- **WORK TO BE COMPLETED**:
Look for "Click" in each line of the records, and copy the lines that have it.

Stored data entries

☆ ☆ ☆

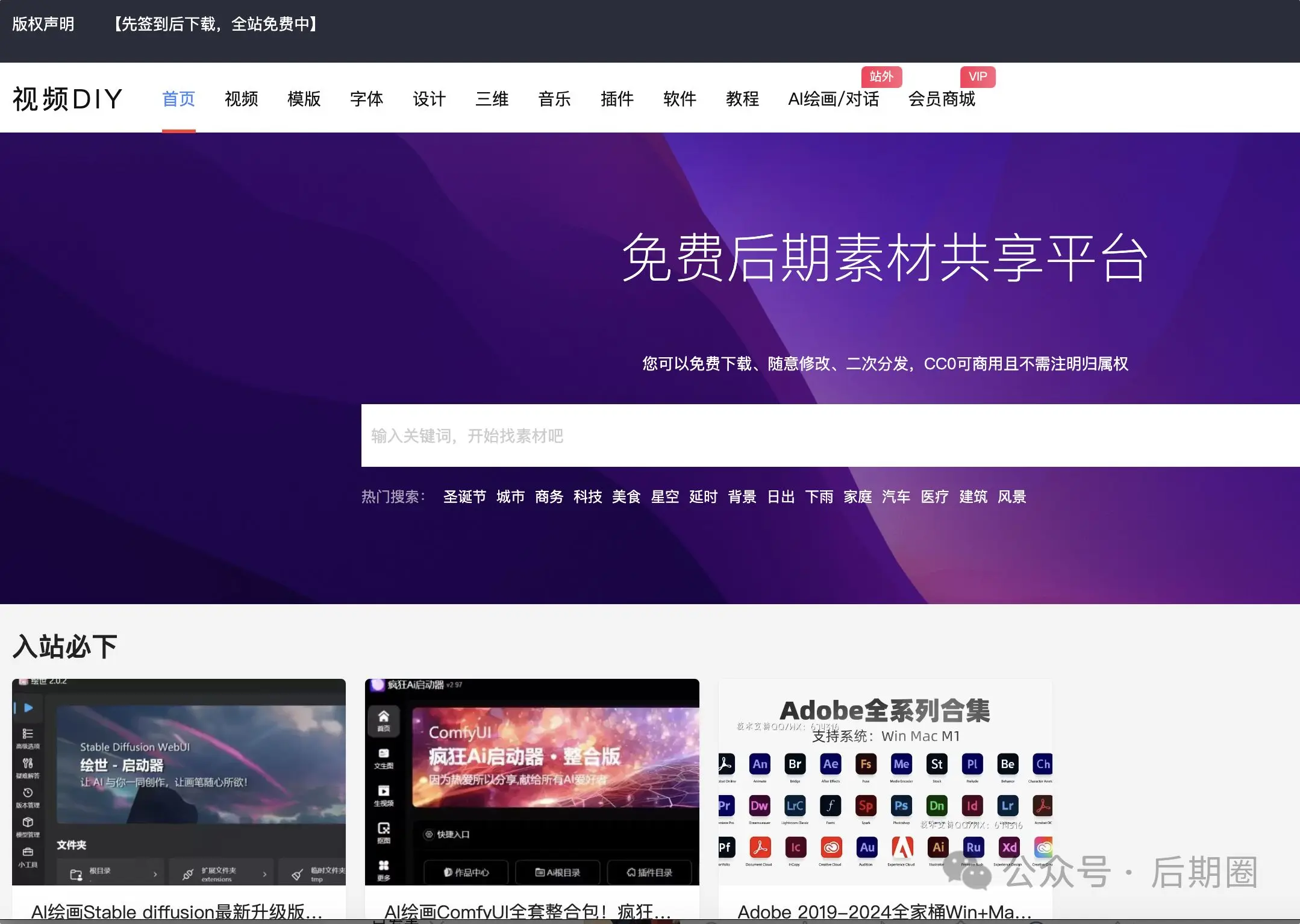Open the 教程 menu item in the navigation bar
The image size is (1300, 924).
tap(742, 99)
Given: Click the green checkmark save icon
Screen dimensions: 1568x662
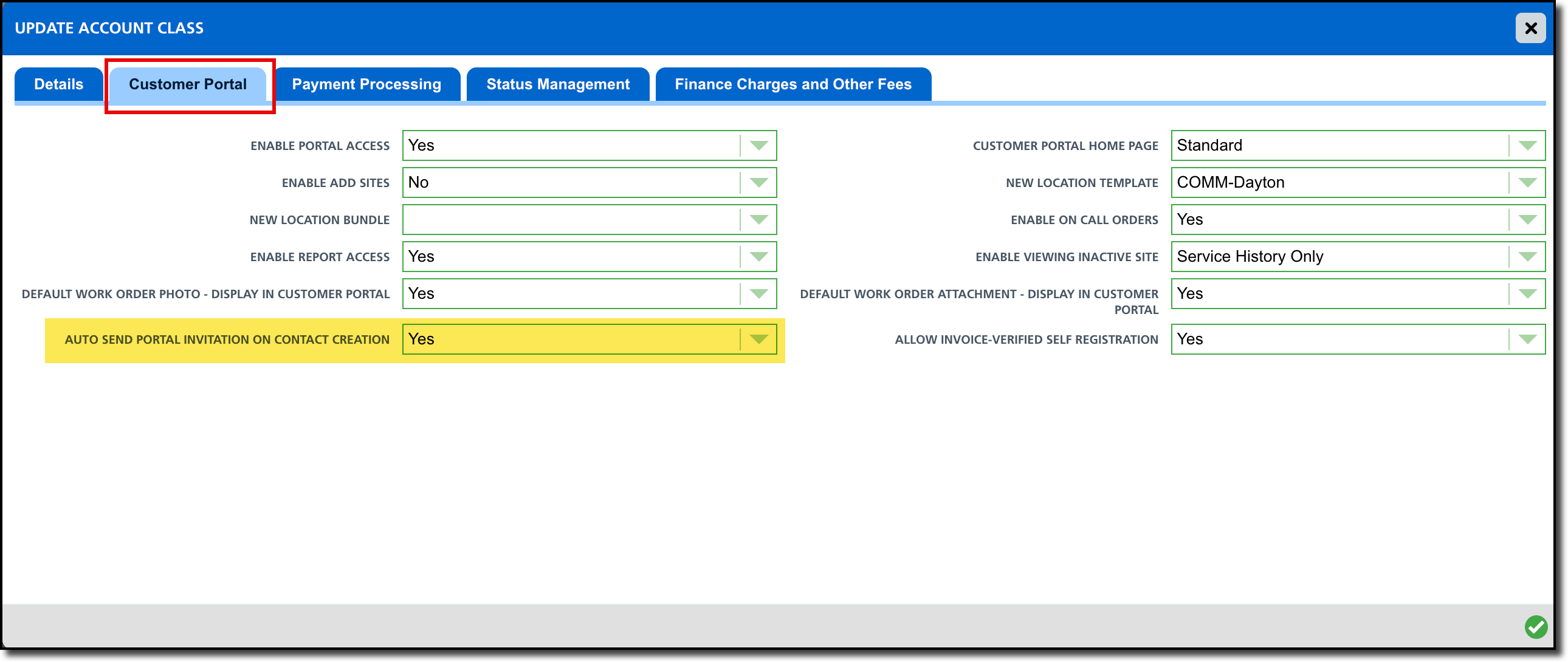Looking at the screenshot, I should (x=1536, y=627).
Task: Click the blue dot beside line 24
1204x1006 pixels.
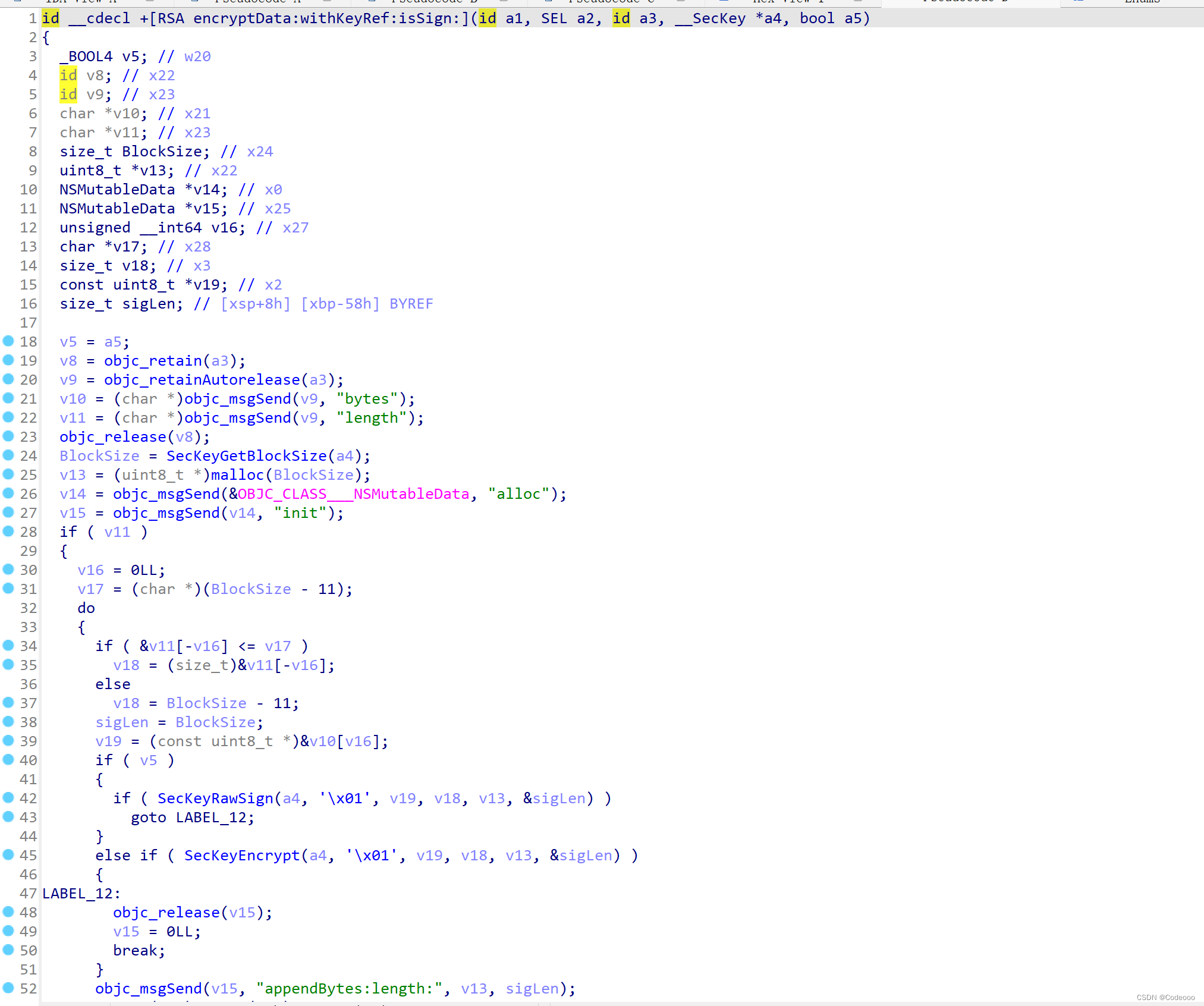Action: coord(8,455)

☆ ☆ ☆

- **COMPLETED TASK**:
Given: Click the green checkmark save icon
Task: Click the blue dot beside line 24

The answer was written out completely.